O Conselho Regional de Medicina, Cremerj, até instaurou sindicância para apurar porque não havia médicos na unidade, contrariando resolução da entidade que torna obrigatório um número mínimo de médicos e equipamentos em cada plantão hospitalar. De acordo com o Conselho, um Hospital como o Paulino Werneck deve ter, obrigatoriamente, dois clínicos gerais, um cirurgião, um pediatra, um ortopedista, um anestesista e um obstetra. Na manhã de ontem não havia sequer um médico, segundo informações de funcionários do próprio hospital.

Secretaria admite falta de pessoal

No último domingo, em Botafogo, na zona Sul, o Hospital Rocha Maia fechou os portões por falta de médicos e pessoal de apoio. Pacientes que chegavam à unidade eram orientados por seguranças a procurar a UPA de Botafogo ou o Hospital Miguel Couto, na Gávea.
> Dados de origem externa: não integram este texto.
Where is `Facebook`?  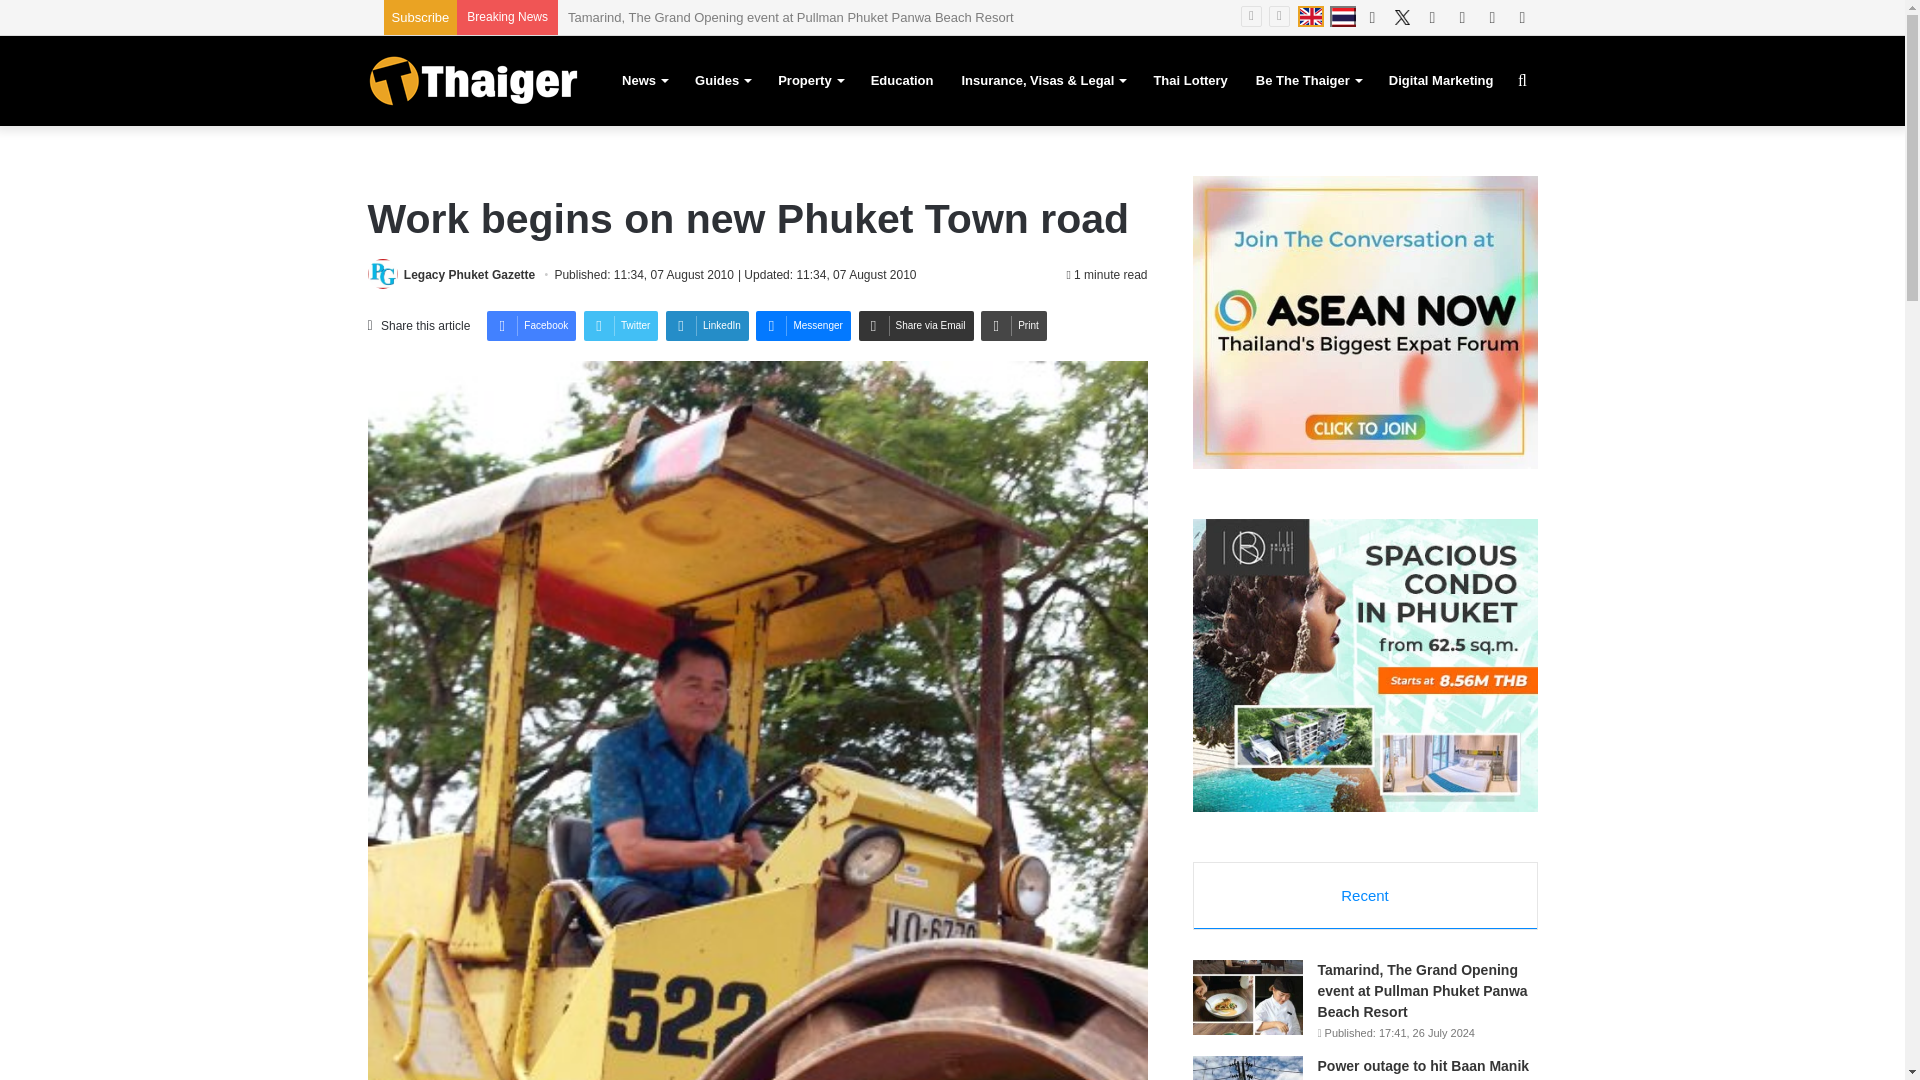
Facebook is located at coordinates (1372, 17).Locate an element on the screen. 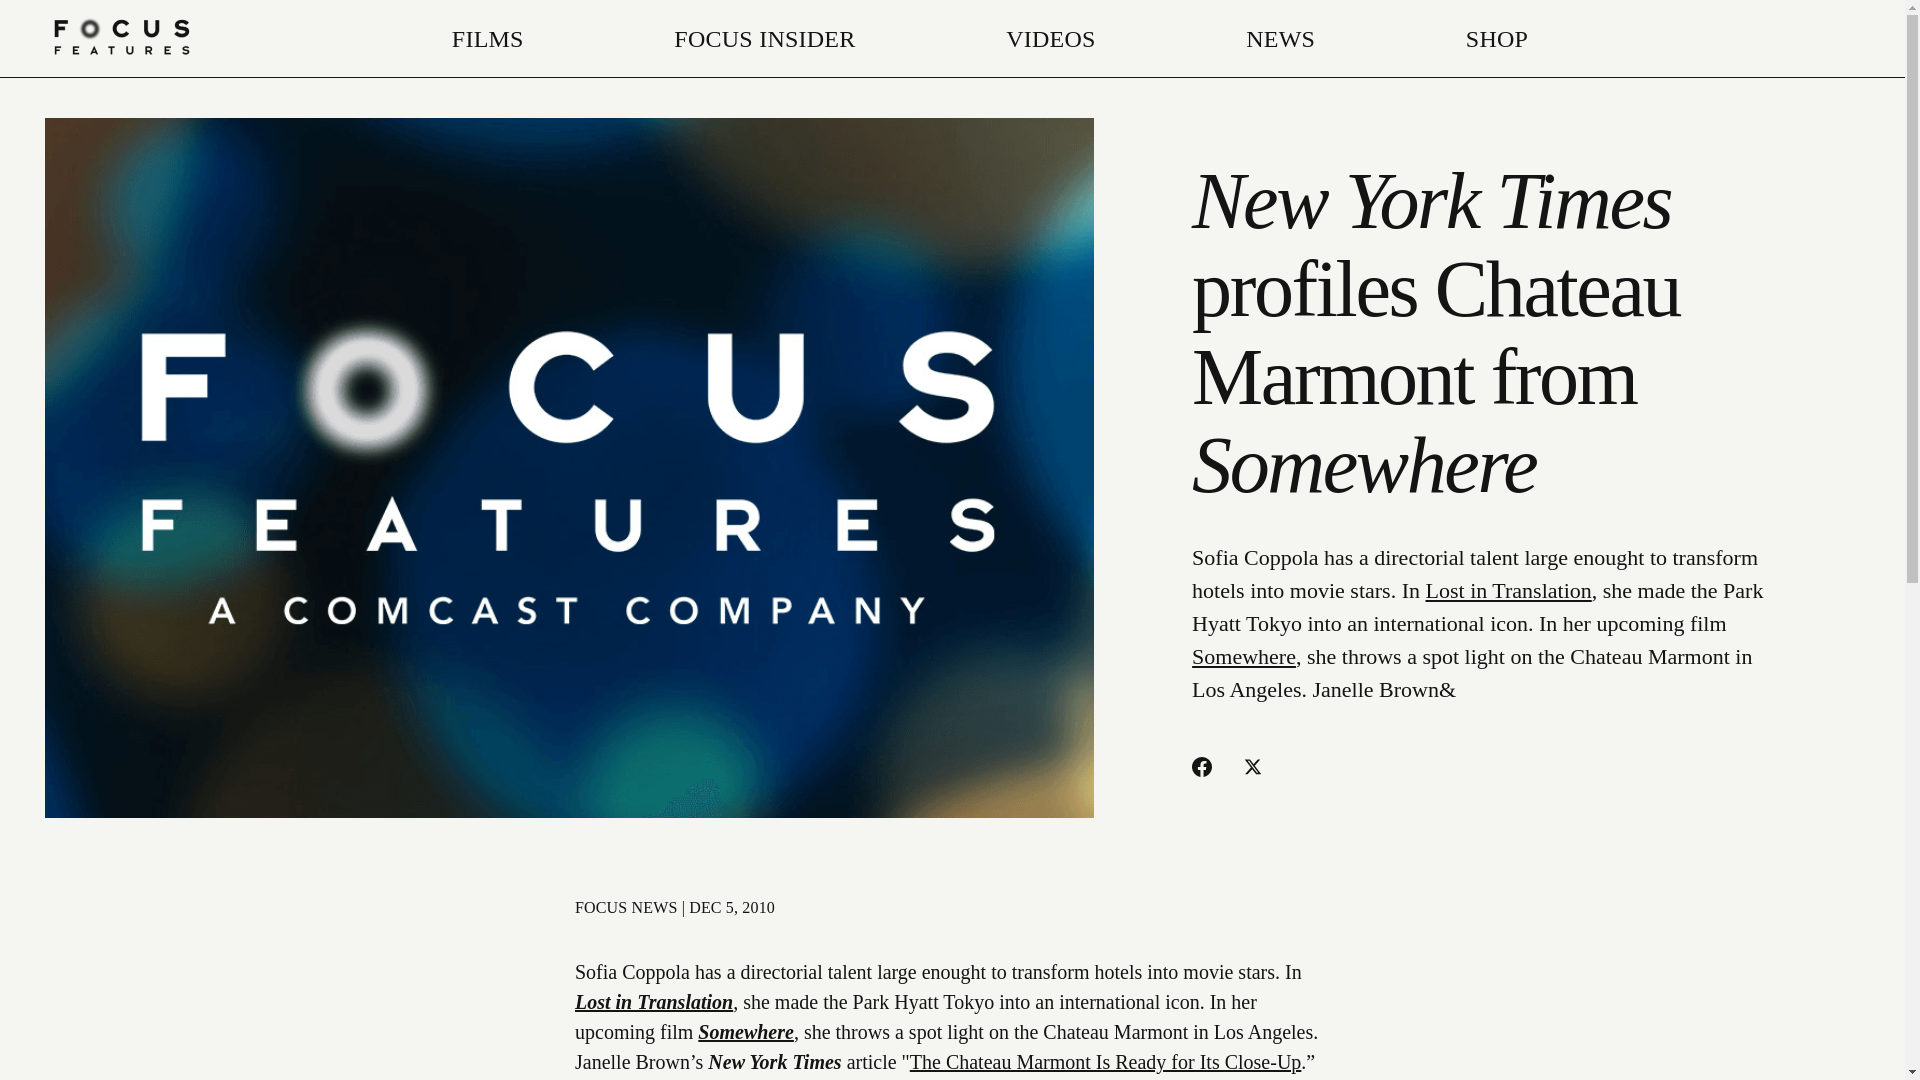 The width and height of the screenshot is (1920, 1080). Lost in Translation is located at coordinates (1508, 590).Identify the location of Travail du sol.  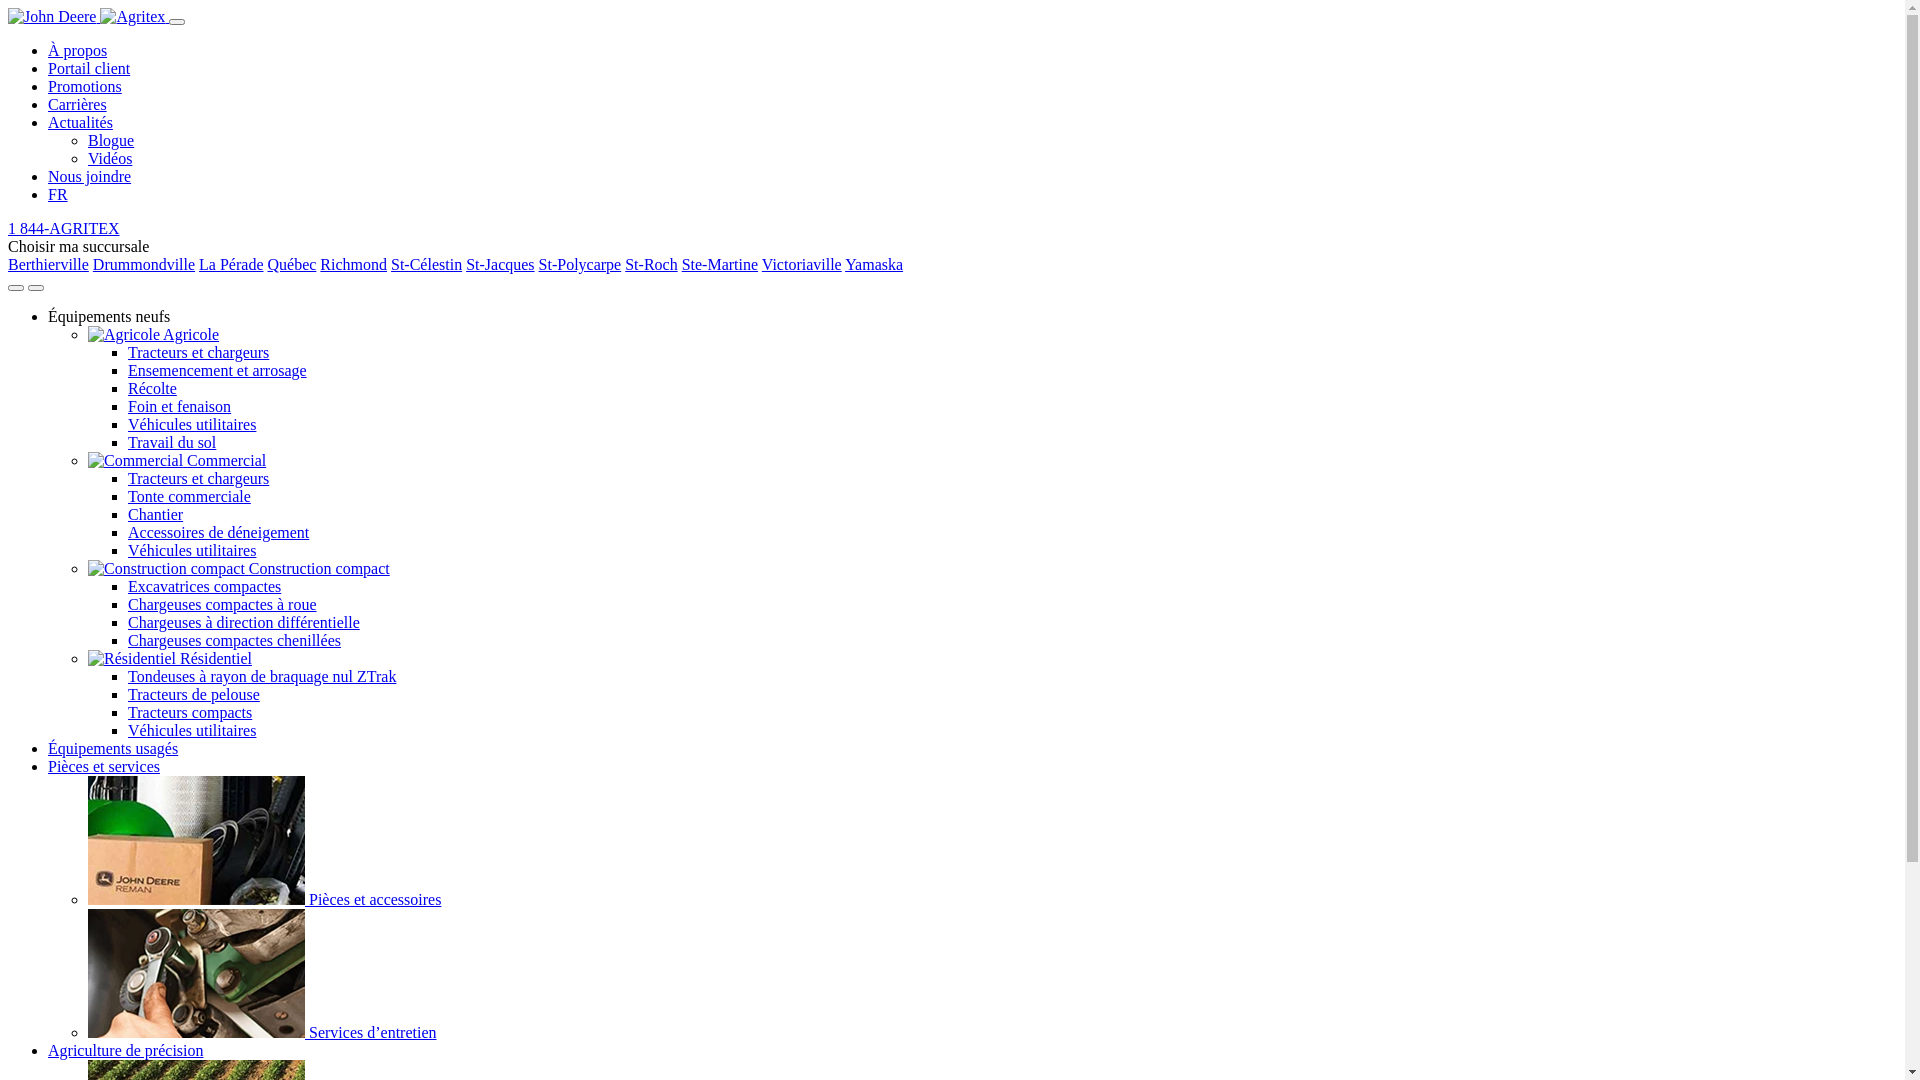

Em nota, a Secretaria municipal de Saúde admitiu que a saída recente de profissionais obrigou o Rocha Maia a atender somente os casos mais graves mas que o Paulino Werneck trabalhou com capacidade máxima e grande número de pacientes. A Secretaria informou ainda que um novo concurso, autorizado semana passada, está oferecendo 1.700 vagas para médicos de diversas especialidades.

A prefeitura do Rio afirmou que R$ 26 milhões estão sendo investidos na construção de nova unidade hospitalar na Ilha, com cem leitos para atender a diversas especialidades.